THEME 1 – INTRODUCTION STRATEGY

If you were to start working for Netflix and became part of the strategic team, how would you feel about this
organization? Do you think Netflix is an "easy win," with no problems or competition?
When looking at Netflix's stock price, it's clear that the company's strategy is based on a vision and mission that prepare
it for the future, but these need to be translated into measurable performance. While the stock price has generally been
increasing, on October 1, 2022, it experienced a drop. Why? Because in 2021, new competitors entered the market,
such as Amazon Prime and Disney Plus, creating significant strategic competition. This means some consumers might
move away from Netflix and switch to competitors, potentially reducing Netflix's profitability.
However, the stock price has since risen again. Why? Because internationally, Netflix is still expanding, and the overall
market is growing, which means the "pie" is getting larger.

Competitive Advantage: Meeting customer
needs more effectively, with products or
services that customers value more highly, or
more efficiently, at lower cost.
Sustainable Competitive Advantage: Giving
buyers “lasting” reasons to prefer a firm’s
products or services over those of its
competitors.

Strategy is about achieving and sustaining a competitive advantage. As an organization, you may possess competitive
advantage, but it's important to distinguish it from comparative advantage.

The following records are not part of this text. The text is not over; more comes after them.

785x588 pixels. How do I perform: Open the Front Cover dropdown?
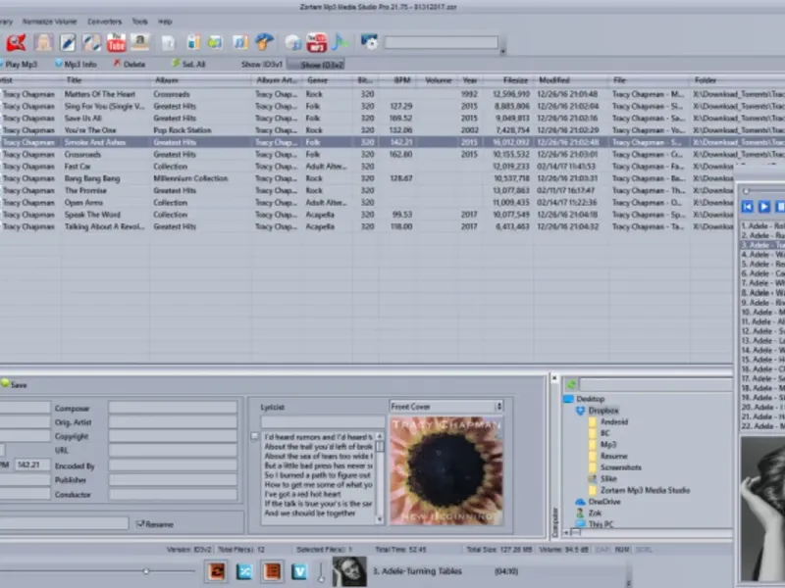(445, 406)
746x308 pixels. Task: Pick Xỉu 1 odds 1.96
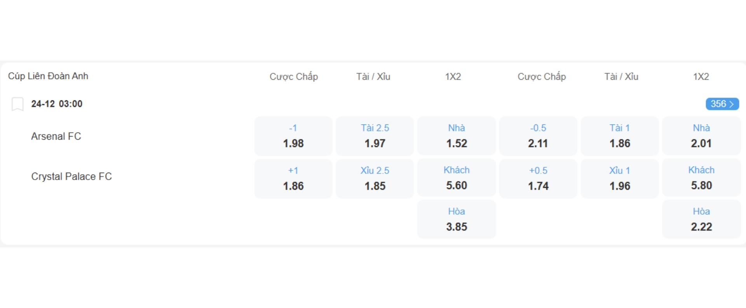[620, 179]
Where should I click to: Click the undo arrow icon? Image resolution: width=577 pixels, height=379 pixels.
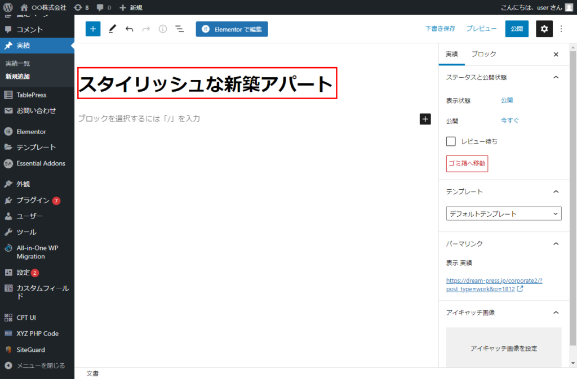[129, 29]
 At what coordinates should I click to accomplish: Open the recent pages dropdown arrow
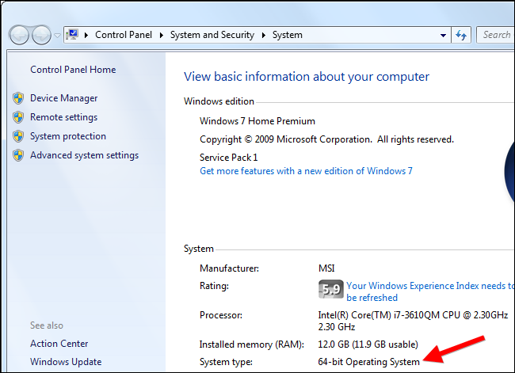tap(57, 36)
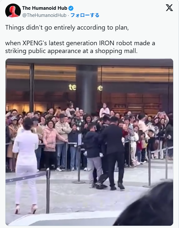This screenshot has height=228, width=179.
Task: Click the phrase "shopping mall" in tweet
Action: point(116,51)
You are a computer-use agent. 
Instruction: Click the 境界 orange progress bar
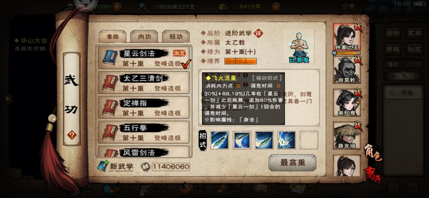(x=240, y=61)
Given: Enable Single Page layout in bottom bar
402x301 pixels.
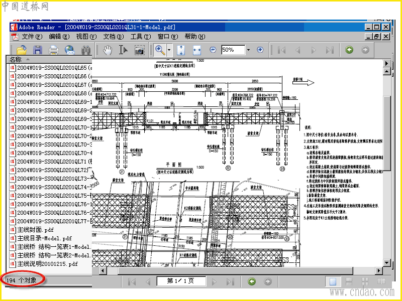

Competition implies that you need to share the market—or the "pie"—with other organizations. However, as an
organization and management team, your goal is to capture as much of that pie as possible for your organization.

What is the purpose of a business? To create value for customers. If your sole focus is maximizing profitability by making
money only for yourself while neglecting customers, employees, or suppliers, someone else will likely outperform you.
True value creation involves not just serving consumers but also considering employees, suppliers, and other
stakeholders.

To create value, you must offer products or services that customers are willing to pay for. This requires building a strong
team capable of delivering high-quality or affordable products. Additionally, you need a well-functioning supply chain
that supports the process, helping to bring everything to fruition.

Realized (current) strategy is a blend of:

• Proactive (deliberate) strategy elements that include both continued and new initiatives.
• Reactive (emergent) strategy elements that are required due to unanticipated competitive developments and
fresh market conditions.

Profit is essential—it represents what remains after covering costs (revenue minus costs). Without profit, you cannot
reinvest in your business, and your resources, infrastructure, or products will depreciate over time. This will leave your
organization unprepared for future challenges.

This is the critical distinction between competitive advantage and sustainable competitive advantage. Competitive
advantage may give you a short-term edge, lasting perhaps five months. However, if you fail to consistently create and
capture value—for your customers, employees, and organization—you won't sustain your advantage. Sustainable
competitive advantage requires ongoing reinvestment and innovation. That is the essence of strategy.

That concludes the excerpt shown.